__Supplied data__.
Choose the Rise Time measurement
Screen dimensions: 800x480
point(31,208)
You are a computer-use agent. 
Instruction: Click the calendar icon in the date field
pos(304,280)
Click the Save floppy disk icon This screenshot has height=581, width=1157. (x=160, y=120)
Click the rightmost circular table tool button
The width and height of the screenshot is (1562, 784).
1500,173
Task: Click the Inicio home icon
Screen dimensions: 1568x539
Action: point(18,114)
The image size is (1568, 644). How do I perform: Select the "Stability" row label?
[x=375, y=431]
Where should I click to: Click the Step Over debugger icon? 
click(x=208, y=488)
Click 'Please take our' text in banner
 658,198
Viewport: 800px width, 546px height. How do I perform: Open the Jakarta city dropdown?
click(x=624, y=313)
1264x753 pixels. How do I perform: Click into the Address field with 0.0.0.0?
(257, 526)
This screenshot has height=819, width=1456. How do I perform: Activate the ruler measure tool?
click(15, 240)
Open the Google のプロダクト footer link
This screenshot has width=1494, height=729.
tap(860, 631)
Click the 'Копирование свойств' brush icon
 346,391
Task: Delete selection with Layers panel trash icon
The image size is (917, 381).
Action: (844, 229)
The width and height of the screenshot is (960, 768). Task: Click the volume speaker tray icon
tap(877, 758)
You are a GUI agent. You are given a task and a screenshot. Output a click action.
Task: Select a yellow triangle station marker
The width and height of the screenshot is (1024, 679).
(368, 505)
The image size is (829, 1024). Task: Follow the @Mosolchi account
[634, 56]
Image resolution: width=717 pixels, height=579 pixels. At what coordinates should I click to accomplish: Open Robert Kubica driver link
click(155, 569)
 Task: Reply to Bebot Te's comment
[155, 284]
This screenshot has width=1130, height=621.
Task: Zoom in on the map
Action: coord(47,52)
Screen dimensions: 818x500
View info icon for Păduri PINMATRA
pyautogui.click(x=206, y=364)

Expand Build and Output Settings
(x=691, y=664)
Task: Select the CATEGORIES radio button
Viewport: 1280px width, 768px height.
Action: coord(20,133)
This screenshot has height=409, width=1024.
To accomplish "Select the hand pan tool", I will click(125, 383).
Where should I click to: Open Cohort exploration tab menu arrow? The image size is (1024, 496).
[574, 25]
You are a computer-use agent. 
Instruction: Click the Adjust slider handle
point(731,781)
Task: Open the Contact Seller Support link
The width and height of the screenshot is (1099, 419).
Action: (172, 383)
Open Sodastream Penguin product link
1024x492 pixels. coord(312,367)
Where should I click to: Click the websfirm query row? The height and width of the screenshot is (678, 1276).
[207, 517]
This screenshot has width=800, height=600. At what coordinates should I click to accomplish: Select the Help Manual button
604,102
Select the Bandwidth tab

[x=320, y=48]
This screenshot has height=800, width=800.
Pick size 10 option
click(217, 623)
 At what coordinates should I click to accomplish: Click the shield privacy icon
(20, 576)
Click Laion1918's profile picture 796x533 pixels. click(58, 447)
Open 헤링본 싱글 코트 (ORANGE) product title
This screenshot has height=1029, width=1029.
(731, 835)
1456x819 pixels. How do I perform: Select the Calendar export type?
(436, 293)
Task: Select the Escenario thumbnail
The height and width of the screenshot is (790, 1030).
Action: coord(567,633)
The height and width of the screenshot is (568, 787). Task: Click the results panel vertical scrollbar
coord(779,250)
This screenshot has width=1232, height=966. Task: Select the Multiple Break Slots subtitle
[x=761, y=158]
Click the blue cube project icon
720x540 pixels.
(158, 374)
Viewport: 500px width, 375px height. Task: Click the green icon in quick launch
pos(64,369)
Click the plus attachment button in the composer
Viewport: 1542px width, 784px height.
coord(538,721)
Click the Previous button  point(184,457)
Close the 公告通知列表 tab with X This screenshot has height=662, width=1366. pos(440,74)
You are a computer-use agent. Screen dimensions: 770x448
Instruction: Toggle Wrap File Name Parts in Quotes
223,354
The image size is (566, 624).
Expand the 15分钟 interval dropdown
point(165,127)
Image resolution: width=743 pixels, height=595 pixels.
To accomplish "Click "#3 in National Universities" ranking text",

__What you are asked to do__.
Retype the records above in full, matching each line exactly.

__Exercise result__.
Choose the Rise Time measurement
Screen dimensions: 800x480
point(31,208)
You are a computer-use agent. 
Instruction: Click the calendar icon in the date field
pos(304,280)
Click the Save floppy disk icon This screenshot has height=581, width=1157. (x=160, y=120)
Click the rightmost circular table tool button
The width and height of the screenshot is (1562, 784).
1500,173
Task: Click the Inicio home icon
Screen dimensions: 1568x539
Action: point(18,114)
The image size is (1568, 644). How do I perform: Select the "Stability" row label?
[x=375, y=431]
Where should I click to: Click the Step Over debugger icon? 
click(x=208, y=488)
Click 'Please take our' text in banner
 658,198
Viewport: 800px width, 546px height. How do I perform: Open the Jakarta city dropdown?
click(x=624, y=313)
1264x753 pixels. How do I perform: Click into the Address field with 0.0.0.0?
(257, 526)
This screenshot has height=819, width=1456. How do I perform: Activate the ruler measure tool?
click(15, 240)
Open the Google のプロダクト footer link
This screenshot has width=1494, height=729.
tap(860, 631)
Click the 'Копирование свойств' brush icon
 346,391
Task: Delete selection with Layers panel trash icon
The image size is (917, 381).
Action: (844, 229)
The width and height of the screenshot is (960, 768). Task: Click the volume speaker tray icon
tap(877, 758)
You are a GUI agent. You are given a task and a screenshot. Output a click action.
Task: Select a yellow triangle station marker
The width and height of the screenshot is (1024, 679).
(368, 505)
The image size is (829, 1024). Task: Follow the @Mosolchi account
[634, 56]
Image resolution: width=717 pixels, height=579 pixels. At what coordinates should I click to accomplish: Open Robert Kubica driver link
click(155, 569)
 Task: Reply to Bebot Te's comment
[155, 284]
This screenshot has width=1130, height=621.
Task: Zoom in on the map
Action: coord(47,52)
Screen dimensions: 818x500
View info icon for Păduri PINMATRA
pyautogui.click(x=206, y=364)

Expand Build and Output Settings
(x=691, y=664)
Task: Select the CATEGORIES radio button
Viewport: 1280px width, 768px height.
Action: coord(20,133)
This screenshot has height=409, width=1024.
To accomplish "Select the hand pan tool", I will click(125, 383).
Where should I click to: Open Cohort exploration tab menu arrow? The image size is (1024, 496).
[574, 25]
You are a computer-use agent. 
Instruction: Click the Adjust slider handle
point(731,781)
Task: Open the Contact Seller Support link
The width and height of the screenshot is (1099, 419).
Action: (172, 383)
Open Sodastream Penguin product link
1024x492 pixels. coord(312,367)
Where should I click to: Click the websfirm query row? The height and width of the screenshot is (678, 1276).
[207, 517]
This screenshot has width=800, height=600. At what coordinates should I click to accomplish: Select the Help Manual button
604,102
Select the Bandwidth tab

[x=320, y=48]
This screenshot has height=800, width=800.
Pick size 10 option
click(217, 623)
 At what coordinates should I click to accomplish: Click the shield privacy icon
(20, 576)
Click Laion1918's profile picture 796x533 pixels. click(58, 447)
Open 헤링본 싱글 코트 (ORANGE) product title
This screenshot has height=1029, width=1029.
(731, 835)
1456x819 pixels. How do I perform: Select the Calendar export type?
(436, 293)
Task: Select the Escenario thumbnail
The height and width of the screenshot is (790, 1030).
Action: coord(567,633)
The height and width of the screenshot is (568, 787). Task: Click the results panel vertical scrollbar
coord(779,250)
This screenshot has width=1232, height=966. Task: Select the Multiple Break Slots subtitle
[x=761, y=158]
Click the blue cube project icon
720x540 pixels.
(158, 374)
Viewport: 500px width, 375px height. Task: Click the green icon in quick launch
pos(64,369)
Click the plus attachment button in the composer
Viewport: 1542px width, 784px height.
coord(538,721)
Click the Previous button  point(184,457)
Close the 公告通知列表 tab with X This screenshot has height=662, width=1366. pos(440,74)
You are a computer-use agent. Screen dimensions: 770x448
Instruction: Toggle Wrap File Name Parts in Quotes
223,354
The image size is (566, 624).
Expand the 15分钟 interval dropdown
point(165,127)
Image resolution: width=743 pixels, height=595 pixels.
To accomplish "Click "#3 in National Universities" ranking text",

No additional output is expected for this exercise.